**Document text:**
* * * *

7.  It is found that the members of the respondent commission who were present continued with the site inspection, despite the fact that members of the public had been excluded by the applicant, as described in paragraph 6, above. 

 

8.  It is found that the respondent took no action during the site inspection. 

 

9.  At the hearing in this matter, the respondent conceded that it violated §1-225(a), G.S., when it proceeded with the site inspection, despite the fact that members of the public had been prevented from attending.  The respondent also apologized for such violation and pledged to comply with the requirements of §1-225(a), G.S., in the future.          10.  It is concluded that the respondent violated §1-225(a), G.S., as alleged in the complaint.  

 

11.  It is found that, by letter dated April 15, 2005, to the respondent, the complainants, through their attorney, informed the respondent that the representatives excluded from the April 9, 2005, meeting, as described in paragraph 6, above, were prevented from gathering essential information regarding the property at issue, and requested that the respondent deny the pending application without prejudice, and cancel the May 9, 2005, public hearing.

* * * *

**Set problem A:**
In the entries, reproduce the lines from the line with "The image size is (837, 1183). Task: Click the section" to the line with "pyautogui.click(x=103, y=1076)", putting "clause number" in place of "section number" and leaving everything else unchanged.
The text and the entries that come after it have no connection to each other.

* * * *

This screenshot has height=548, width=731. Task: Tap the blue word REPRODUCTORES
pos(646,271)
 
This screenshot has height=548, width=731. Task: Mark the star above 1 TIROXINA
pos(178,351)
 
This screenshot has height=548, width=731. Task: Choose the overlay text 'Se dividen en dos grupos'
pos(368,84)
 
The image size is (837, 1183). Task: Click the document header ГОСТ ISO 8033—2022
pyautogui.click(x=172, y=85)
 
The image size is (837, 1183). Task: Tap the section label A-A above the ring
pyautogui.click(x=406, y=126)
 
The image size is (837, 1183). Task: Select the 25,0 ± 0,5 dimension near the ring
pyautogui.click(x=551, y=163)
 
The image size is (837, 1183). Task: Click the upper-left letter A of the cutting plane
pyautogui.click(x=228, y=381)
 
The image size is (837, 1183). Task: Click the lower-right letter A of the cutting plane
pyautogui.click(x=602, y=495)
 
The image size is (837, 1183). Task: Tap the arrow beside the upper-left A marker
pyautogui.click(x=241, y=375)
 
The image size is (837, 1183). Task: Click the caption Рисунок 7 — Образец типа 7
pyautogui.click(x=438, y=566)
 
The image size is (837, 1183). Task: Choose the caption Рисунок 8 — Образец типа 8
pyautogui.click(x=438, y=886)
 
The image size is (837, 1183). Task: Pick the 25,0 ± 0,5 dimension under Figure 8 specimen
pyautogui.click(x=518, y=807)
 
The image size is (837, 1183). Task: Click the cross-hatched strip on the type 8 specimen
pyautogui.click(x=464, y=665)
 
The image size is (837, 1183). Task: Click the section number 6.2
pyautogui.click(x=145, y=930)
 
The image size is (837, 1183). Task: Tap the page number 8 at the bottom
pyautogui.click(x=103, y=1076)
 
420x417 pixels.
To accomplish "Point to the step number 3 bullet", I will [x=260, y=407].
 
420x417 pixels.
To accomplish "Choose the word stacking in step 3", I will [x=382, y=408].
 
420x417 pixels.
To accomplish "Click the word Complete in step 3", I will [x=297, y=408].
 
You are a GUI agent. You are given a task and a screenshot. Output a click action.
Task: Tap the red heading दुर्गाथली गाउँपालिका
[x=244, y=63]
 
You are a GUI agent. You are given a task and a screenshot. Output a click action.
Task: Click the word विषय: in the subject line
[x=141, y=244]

* * * *

**Set problem B:**
Write the next part of the findings on the site inspection, starting after the final sentence of the text.

**Written response A:**
The image size is (837, 1183). Task: Click the clause number 6.2
pyautogui.click(x=145, y=930)
 
The image size is (837, 1183). Task: Tap the page number 8 at the bottom
pyautogui.click(x=103, y=1076)

**Written response B:**
 

12.  It is found that the respondent conducted a regular meeting on May 9, 2005, and that during such meeting, it voted to cancel the May 9, 2005 public hearing, and also voted to schedule both a second site inspection for May 21, 2005, and a public hearing on the application for June 21, 2005. 

 

13.  It is found that the respondent conducted a special meeting on May 21, 2005, and that such meeting consisted of a second site inspection of property at 40 Jackson Hill Road in Sharon [hereinafter “the second site inspection”]. 

 

14.  It is found that the public, including representatives of the complainants, attended the second site inspection.  It is found that the respondent conducted such meeting in silence.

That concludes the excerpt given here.